▶ [Exercise description]:
All of the records below need to be returned exactly.

▶ [Dataset]:
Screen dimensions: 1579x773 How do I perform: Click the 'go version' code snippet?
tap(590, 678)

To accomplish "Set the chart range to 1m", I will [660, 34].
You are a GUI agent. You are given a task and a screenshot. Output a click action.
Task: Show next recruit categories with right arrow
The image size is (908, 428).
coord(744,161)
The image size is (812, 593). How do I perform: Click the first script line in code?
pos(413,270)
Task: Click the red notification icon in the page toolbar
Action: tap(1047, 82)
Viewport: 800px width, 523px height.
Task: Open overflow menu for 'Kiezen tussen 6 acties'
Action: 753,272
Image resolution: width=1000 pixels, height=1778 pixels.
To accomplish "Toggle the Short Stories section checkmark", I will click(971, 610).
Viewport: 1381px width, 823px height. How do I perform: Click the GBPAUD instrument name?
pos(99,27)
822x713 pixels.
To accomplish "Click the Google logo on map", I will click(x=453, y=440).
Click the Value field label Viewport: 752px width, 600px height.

▶ [Exercise output]:
Screen dimensions: 1579x773 How do I perform: Click the 'go version' code snippet?
tap(590, 678)

To accomplish "Set the chart range to 1m", I will [660, 34].
You are a GUI agent. You are given a task and a screenshot. Output a click action.
Task: Show next recruit categories with right arrow
The image size is (908, 428).
coord(744,161)
The image size is (812, 593). How do I perform: Click the first script line in code?
pos(413,270)
Task: Click the red notification icon in the page toolbar
Action: tap(1047, 82)
Viewport: 800px width, 523px height.
Task: Open overflow menu for 'Kiezen tussen 6 acties'
Action: 753,272
Image resolution: width=1000 pixels, height=1778 pixels.
To accomplish "Toggle the Short Stories section checkmark", I will click(971, 610).
Viewport: 1381px width, 823px height. How do I perform: Click the GBPAUD instrument name?
pos(99,27)
822x713 pixels.
To accomplish "Click the Google logo on map", I will click(x=453, y=440).
Click the Value field label Viewport: 752px width, 600px height.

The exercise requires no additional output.